• Kubernetes三探(安装calico,join,以及遇到的问题)


    昨晚加班到10点····搞这个破玩意儿
    言归正传
    上一篇在master成功 kubeadm init了,但是安装network add-on时总是出错。今天来再试一试。
    首先我是按照这篇博文安装的,
    https://blog.csdn.net/weixin_43645454/article/details/124952184
    因为国内安装真的太多坑了。官网根本没法看

    首先我按照这篇博文没有成功安装calico,原因是:
    在kubeadm init 时 配置了serviceSubnet,很明显是service的子网的意思
    同时 在calico.yml 中配置的是CALICO_IPV4POOL_CIDR,意思是pod ip池
    博文中介绍要一样。
    但实际上。apiservice的网段跟 pod的网段 是不一样的。
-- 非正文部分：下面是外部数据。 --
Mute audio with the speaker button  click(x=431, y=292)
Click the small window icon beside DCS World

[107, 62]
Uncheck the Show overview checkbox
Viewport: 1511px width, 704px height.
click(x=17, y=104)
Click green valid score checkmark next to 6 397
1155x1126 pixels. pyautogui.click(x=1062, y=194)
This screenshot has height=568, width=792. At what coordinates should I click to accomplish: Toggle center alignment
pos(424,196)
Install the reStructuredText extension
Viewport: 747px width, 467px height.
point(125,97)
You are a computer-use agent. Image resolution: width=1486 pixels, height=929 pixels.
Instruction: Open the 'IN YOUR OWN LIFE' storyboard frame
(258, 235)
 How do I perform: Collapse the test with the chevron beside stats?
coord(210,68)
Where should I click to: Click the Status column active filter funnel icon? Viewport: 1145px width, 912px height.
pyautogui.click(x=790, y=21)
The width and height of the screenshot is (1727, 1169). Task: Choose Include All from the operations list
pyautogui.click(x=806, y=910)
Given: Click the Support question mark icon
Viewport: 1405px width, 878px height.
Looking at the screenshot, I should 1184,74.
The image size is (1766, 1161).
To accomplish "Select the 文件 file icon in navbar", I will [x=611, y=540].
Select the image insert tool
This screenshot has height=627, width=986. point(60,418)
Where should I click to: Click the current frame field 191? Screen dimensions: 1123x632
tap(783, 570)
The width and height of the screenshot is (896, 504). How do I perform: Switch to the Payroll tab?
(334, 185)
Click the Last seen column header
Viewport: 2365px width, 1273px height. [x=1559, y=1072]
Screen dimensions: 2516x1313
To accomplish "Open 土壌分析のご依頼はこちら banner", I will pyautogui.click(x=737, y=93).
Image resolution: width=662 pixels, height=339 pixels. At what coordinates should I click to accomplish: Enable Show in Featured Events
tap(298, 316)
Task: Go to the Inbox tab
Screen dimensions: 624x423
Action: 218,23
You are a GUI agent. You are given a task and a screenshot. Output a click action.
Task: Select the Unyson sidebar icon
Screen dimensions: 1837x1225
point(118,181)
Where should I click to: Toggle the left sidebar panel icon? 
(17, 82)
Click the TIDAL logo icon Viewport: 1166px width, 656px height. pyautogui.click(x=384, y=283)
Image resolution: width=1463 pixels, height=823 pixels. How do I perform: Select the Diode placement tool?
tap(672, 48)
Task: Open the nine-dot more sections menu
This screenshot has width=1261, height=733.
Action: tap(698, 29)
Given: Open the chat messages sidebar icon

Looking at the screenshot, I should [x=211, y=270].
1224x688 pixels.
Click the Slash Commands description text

我目前成功启动的配置是:

    networking:
      dnsDomain: cluster.local
      serviceSubnet: 172.21.0.0/16
      podSubnet: 172.22.0.0/16
    
    • 1
    • 2
    • 3
    • 4

    然后calico.yml 中:

        - name: CALICO_IPV4POOL_CIDR
          value: "172.22.0.0/16"
    
    • 1
    • 2

    这样就成功启动了。

    下面说一下遇到的问题:
    错误1:
    kubectl apply -f calico.yaml 后,calico-node报错
    或者worker节点join后,calico-node 启动失败(例如:CrashLoopBackOff )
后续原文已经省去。